Mouse–human heterohybridomas Heterohybridomas are created by fusing murine myeloma with human B cells. PBMC are used preferentially to generate secreting hybrids after fusion with an heteromyeloma fusion partner. The hybridomas originated are very difficult to clone, to maintain long time in culture without loss of specificity, and they normally produce very low yields of immunoglobulin. A new approach to obtain human secretory hybridoma cell lines was developed by fusing heteromyeloma cells (HNC20) with lymphocytes derived from actively immunized individuals. After heterohybridoma establishment, because these cells are unstable, DNA sequences of lightand heavy-chain variable regions were isolated, cloned and inserted into expression vectors containing human IgG constant regions. Transfected Chinese hamster ovary (CHO) cells with recombinant human IgG gene secrete human antibodies. Genetic stability of these transfected

CHO cell lines appears to be suitable for long-term culture and a source of specific monoclonal antibodies (Chin et al., 2003).

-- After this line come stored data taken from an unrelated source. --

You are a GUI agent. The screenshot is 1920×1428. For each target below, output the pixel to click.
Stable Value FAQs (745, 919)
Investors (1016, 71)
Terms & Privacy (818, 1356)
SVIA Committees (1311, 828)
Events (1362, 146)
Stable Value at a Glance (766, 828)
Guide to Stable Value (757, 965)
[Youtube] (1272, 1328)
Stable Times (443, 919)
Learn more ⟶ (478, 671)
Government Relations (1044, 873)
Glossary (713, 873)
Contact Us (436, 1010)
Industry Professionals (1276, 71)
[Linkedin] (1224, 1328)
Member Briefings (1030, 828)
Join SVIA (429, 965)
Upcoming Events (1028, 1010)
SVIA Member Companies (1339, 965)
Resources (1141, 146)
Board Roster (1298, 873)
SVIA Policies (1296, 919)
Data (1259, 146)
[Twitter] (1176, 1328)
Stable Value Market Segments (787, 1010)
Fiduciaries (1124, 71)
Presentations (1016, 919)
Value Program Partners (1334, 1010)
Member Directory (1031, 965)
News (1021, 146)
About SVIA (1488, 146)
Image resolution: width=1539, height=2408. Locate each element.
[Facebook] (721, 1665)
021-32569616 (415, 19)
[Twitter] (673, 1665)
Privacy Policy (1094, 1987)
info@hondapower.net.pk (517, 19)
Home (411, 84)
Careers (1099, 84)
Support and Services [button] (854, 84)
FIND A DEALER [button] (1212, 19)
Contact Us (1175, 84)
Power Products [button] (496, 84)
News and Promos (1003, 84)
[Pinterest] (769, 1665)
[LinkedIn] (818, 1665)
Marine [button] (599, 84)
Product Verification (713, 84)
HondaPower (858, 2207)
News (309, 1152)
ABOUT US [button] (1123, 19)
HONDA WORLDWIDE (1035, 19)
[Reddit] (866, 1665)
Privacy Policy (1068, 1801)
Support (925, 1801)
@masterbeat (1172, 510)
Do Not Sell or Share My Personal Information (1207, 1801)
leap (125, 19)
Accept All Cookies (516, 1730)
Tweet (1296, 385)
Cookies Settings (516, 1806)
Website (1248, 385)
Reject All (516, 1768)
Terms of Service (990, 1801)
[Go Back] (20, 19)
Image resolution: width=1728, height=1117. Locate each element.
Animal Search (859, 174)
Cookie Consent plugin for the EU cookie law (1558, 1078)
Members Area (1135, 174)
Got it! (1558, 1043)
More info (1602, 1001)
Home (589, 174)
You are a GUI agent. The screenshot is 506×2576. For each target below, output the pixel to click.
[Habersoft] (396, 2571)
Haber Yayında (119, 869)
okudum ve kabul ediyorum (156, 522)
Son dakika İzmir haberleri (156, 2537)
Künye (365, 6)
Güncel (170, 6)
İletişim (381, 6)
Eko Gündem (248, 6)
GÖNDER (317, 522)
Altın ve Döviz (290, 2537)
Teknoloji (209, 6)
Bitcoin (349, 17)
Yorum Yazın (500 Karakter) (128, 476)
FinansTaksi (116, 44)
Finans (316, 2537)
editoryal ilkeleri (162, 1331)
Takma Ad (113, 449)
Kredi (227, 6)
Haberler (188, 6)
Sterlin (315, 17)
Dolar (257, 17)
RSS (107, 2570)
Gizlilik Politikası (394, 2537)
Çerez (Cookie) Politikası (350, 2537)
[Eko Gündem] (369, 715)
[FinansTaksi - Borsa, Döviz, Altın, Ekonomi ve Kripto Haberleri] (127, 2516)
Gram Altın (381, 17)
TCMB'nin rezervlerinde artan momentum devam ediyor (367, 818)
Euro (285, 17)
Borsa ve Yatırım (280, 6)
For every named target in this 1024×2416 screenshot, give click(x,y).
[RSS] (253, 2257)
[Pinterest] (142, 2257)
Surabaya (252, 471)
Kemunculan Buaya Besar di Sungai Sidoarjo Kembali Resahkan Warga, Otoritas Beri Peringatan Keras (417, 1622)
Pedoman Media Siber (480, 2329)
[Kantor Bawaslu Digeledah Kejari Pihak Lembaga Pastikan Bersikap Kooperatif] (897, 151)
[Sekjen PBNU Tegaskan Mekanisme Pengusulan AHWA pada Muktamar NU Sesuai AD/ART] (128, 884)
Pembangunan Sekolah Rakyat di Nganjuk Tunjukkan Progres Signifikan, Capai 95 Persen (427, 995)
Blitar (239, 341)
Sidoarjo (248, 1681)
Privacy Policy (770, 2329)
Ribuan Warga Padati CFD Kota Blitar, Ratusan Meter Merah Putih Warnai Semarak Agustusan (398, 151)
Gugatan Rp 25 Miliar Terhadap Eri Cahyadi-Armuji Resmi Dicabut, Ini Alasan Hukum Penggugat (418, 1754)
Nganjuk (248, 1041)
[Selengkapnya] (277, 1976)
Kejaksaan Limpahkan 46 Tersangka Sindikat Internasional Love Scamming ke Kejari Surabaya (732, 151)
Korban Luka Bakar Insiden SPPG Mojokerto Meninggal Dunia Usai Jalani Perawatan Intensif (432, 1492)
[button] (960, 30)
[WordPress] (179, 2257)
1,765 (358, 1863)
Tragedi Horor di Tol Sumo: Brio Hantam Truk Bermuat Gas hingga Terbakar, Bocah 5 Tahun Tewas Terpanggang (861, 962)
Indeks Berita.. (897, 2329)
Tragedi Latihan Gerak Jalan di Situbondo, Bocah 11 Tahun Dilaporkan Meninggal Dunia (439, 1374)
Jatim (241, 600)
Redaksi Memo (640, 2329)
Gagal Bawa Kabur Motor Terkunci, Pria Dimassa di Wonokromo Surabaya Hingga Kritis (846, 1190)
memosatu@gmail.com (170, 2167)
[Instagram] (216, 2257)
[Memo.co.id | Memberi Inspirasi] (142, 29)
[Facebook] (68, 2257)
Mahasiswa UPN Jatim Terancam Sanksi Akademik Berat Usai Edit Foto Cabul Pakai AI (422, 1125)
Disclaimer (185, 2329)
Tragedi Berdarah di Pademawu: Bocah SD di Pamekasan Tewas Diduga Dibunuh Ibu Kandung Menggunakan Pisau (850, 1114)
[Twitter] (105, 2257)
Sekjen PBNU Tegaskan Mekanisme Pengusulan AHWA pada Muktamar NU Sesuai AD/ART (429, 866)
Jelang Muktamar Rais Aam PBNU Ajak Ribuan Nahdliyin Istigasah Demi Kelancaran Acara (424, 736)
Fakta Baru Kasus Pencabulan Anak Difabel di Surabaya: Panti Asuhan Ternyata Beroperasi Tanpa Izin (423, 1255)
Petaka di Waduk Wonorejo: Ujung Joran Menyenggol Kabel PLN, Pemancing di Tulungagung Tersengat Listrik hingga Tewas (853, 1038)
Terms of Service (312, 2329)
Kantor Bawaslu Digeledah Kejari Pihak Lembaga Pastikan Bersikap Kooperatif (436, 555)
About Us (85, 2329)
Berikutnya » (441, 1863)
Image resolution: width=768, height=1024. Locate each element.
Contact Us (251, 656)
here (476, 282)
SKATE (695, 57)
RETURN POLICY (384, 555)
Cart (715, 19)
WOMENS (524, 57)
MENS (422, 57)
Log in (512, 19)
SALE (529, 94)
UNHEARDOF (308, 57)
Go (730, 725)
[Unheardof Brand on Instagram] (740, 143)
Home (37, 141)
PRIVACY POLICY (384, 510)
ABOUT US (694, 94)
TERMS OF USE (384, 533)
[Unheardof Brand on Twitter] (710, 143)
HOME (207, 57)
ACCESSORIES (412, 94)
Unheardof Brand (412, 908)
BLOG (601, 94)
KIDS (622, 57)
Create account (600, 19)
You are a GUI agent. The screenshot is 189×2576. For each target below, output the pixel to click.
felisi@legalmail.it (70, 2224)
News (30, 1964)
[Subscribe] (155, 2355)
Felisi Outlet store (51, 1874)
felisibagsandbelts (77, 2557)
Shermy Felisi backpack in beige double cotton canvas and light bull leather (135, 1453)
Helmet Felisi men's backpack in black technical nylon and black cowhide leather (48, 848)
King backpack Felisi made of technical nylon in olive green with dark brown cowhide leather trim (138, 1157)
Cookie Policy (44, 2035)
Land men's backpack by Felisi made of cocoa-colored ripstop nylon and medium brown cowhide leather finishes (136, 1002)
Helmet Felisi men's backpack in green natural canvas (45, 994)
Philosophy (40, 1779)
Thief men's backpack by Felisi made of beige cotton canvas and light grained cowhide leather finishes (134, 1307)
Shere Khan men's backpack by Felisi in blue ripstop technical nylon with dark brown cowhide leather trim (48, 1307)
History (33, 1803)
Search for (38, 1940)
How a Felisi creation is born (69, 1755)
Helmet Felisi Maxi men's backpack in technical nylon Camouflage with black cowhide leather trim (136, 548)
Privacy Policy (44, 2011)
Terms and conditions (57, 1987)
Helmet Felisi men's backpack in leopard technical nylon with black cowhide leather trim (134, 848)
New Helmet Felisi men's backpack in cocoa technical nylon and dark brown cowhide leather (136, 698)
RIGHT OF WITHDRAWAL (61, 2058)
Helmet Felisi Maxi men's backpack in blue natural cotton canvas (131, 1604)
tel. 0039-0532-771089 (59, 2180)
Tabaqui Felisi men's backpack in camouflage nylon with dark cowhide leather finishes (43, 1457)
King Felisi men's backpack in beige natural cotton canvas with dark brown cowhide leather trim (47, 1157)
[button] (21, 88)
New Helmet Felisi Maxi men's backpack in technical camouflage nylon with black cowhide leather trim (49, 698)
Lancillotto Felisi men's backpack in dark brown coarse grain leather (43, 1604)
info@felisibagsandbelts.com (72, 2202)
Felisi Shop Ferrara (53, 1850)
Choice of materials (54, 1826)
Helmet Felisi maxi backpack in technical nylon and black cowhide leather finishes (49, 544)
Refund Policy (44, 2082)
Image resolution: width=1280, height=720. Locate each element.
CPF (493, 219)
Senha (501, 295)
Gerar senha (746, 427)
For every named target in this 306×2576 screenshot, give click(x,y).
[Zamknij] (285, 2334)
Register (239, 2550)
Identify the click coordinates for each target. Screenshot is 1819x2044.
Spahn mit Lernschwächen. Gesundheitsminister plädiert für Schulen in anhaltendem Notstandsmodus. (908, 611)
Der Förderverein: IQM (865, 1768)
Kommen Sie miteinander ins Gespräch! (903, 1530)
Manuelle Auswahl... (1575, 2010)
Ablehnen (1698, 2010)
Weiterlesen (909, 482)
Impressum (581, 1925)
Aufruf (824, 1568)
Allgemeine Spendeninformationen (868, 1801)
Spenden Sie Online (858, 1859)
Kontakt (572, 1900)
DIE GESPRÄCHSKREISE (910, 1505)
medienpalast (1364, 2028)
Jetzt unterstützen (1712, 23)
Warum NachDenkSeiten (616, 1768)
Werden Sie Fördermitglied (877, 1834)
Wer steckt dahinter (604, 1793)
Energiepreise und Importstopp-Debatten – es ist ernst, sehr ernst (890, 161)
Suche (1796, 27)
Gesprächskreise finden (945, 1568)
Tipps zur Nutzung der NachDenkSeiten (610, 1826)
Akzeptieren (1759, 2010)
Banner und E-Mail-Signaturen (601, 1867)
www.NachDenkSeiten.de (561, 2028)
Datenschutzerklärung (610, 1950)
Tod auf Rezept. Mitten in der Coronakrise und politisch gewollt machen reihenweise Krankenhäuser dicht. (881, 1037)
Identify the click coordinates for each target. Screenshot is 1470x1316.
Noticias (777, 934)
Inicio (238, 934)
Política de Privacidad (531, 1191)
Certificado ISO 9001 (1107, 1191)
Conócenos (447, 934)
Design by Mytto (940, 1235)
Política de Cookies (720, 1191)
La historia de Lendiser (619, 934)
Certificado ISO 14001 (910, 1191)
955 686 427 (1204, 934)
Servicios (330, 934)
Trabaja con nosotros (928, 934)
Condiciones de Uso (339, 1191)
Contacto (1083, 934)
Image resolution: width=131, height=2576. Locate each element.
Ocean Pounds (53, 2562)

Human–human hybridomas Human myeloma cell lines have been very difficult to derive, so further alternatives are needed. A myeloma cell line from a patient has been adapted to be used as a fusion partner for the establishment of human–human hybridomas. This myeloma line has been used for the fusion with Epstein–Barr virus-transformed cells and peripheral blood lymphocytes, giving rise to stable hybridomas that secrete human monoclonal antibodies (Karpas et al., 2001).

Antibody engineering To avoid undesirable reactions in immunotherapy there is an effort to engineer monoclonal antibodies and antibodybinding sites with recombinant DNA technology. It is possible to construct genes that encode immunoglobulins in which the variable regions come from one species and the constant regions come from another. These hybrids are used for the production of mouse–human monoclonal antibodies or humanized antibodies (Jones et al., 1986). In these antibodies the antigenic specificity (variable region) is derived from the mouse DNA. The immunoglobulin isotype (constant region) is derived from the human DNA. Other forms of chimerization and CDR grafting have been developed in attempts to humanize rodent antibodies to reduce their immunogenicity. An advantage of humanized chimeric antibodies is that they are less immunogenic in humans and that they have the biological effector functions of human antibodies. These antibodies can be obtained in large amounts after expression in mammalian cells. However, glycosylation in mice-humanized antibodies is different than in human antibodies, so they are still immunogenic in some patients over repeated courses of treatment. It is possible to reduce this immunogenicity inducing T-cell tolerance to therapeutic antibodies by presenting all the potential light- and heavy-chain epitopes in a nonimmunogenic way. Alternatives have been developed that can reduce immunogenicity. Antibody fragments, such as Fab fragments, monovalent Fv fragments (variable heavy-chain (VH) domain+variable light-chain (VL) domain), monovalent scFv constructs (VH+VL-peptide linked) and multivalent Fv antibody constructs can be used instead. These Fv fragments have only half the size of Fab, and have rapid blood clearance and better penetration when used in humans.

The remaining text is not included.